▶ _TUGAS ANDA_
1/ Menurut teks bacaan, siapa yang meminta saran kepada Fadhil tentang lamaran seorang ustadz?
2/ Tolong jelaskan alasan penulis teks bacaan jarang membaca novel, sesuai yang dinyatakan dalam teks bacaan itu.

▶ _TEKS BACAAN_
◆ ◆ ◆ ◆ ◆ ◆ ◆

Sejujurnya saya sendiri jarang membaca novel. selain karena budaya membaca buku berubah menjadi budaya berinternet selama di kampus, saya tidak bisa mendapatkan sesuatu yang menarik dari novel yang berkisah tentang kehidupan manusia biasa. Saya lebih suka meracuni pikiran saya dengan kisah2 ilusif yang diberikan oleh novel-novel semacam lord of the ring, harry potter, atau novel2 saintifik seperti mimpi-mimpi einstein atau supernova. Selain itu karena novel ini ‘tampaknya’ berbau agama .. well.. saya sudah membayangkan bahwa akan banyak sekali tulisan-tulisan menggurui didalamnya dan sedikit kopas (kopi dan paste) ayat2 Al Quran / hadis. Namun ternyata prasangka saya tidak salah .. namun juga tidak benar sepenuhnya..
Novel bercerita tentang mahasiswa indonesia di negara mesir ini memberikan nilai-nilai tentang religiusitas.Sang penulis juga menggambarkan sang tokoh tetap sebagai tokoh yang memegang teguh nilai2 religius. Namun sang penulis bisa mengemasnya dengan baik dan masih bisa menghadirkannya dalam kapasitas sang tokoh sebagai manusia biasa. Perasaan dan konflik sang tokoh dilukiskan dengan baik dan jelas sehingga seolah2 kita sendiri yang mengalaminya. Dalam hal ini fragmen yang cukup menarik adalah fragmen pada bab 18 -20 dan mencapai puncaknya pada bab 27-29. Fadhil salah satu tokoh dimintai saran oleh wanita yang sangat dicintainya, Tiara yang juga mencintai fadhil, sebuah saran tentang lamaran seorang ustadz yang pernah menjadi kawan fadhil semasa masih di indonesia. “Sayangnya” fadhil menyarankan untuk menerimanya dan “sayangnya” tiara juga mengikuti sarannya. Ironisnya, fadhillah yang bertanggungjawab menjadi panitia atas pernikah tersebut. keduanya pun sama-sama pada akhirnya bisa menghadapi kenyataan itu walaupun dengan hati yang sangat terluka. Well dalam hal ini kang abik, sang penulis benar2 menggambarkan perasaan keduanya secara detail, 3 bab lebih!!, seolah2 kita melihat/merasakan sendiri.. dan saya tidak menyangka akan menemui fragmen seperti ini dalam novel ini.

◆ ◆ ◆ ◆ ◆ ◆ ◆

▶ _DATA MENTAH_
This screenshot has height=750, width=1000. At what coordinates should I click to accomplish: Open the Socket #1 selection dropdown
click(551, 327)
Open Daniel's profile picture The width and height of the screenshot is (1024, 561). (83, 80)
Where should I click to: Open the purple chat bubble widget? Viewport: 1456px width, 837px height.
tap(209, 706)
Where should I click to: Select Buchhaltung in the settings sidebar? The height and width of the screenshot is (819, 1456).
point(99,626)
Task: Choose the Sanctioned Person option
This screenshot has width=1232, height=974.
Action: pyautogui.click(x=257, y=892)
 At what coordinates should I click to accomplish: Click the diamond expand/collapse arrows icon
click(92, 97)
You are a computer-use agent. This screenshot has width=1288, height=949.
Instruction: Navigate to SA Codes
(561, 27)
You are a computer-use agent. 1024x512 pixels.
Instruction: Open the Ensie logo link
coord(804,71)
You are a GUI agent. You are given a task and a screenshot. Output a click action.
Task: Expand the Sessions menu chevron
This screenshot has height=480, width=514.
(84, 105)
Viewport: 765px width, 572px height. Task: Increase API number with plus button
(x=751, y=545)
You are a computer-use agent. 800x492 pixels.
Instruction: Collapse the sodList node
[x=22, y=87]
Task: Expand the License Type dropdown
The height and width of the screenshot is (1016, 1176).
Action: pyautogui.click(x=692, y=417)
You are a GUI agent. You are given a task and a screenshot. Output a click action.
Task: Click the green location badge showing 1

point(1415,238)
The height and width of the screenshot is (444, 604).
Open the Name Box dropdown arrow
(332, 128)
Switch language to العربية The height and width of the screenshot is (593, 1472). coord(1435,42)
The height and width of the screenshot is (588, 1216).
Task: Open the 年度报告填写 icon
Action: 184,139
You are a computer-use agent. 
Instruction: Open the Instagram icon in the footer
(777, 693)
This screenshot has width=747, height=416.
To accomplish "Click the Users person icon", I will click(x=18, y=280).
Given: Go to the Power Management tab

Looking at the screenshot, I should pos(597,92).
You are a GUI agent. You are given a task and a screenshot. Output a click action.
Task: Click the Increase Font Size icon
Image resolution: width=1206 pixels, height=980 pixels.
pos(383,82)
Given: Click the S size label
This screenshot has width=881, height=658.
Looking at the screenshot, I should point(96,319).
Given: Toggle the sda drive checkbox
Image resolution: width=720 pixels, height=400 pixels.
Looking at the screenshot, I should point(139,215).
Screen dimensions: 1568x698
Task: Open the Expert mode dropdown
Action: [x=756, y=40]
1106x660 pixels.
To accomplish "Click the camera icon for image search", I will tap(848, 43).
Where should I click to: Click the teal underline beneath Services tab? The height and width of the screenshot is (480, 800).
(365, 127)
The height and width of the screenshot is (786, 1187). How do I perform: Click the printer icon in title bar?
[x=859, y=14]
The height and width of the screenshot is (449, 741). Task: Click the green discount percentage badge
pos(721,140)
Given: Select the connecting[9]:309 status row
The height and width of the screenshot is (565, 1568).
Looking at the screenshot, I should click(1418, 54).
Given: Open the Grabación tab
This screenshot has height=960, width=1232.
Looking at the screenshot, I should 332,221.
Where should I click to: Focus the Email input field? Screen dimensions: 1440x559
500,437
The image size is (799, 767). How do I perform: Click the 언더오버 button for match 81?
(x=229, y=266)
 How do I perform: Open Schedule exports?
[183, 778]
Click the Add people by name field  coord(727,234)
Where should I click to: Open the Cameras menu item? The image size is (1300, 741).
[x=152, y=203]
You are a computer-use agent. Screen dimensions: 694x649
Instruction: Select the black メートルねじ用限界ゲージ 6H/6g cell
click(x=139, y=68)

◆ ◆ ◆ ◆ ◆ ◆ ◆

▶ _KUNCI JAWABAN_
1/ Tiara, wanita yang sangat dicintai Fadhil.

2/ Selama di kampus, budaya membaca buku berubah menjadi budaya berinternet. Selain itu, penulis teks bacaan tidak bisa mendapatkan sesuatu yang menarik dari novel yang berkisah tentang kehidupan manusia biasa.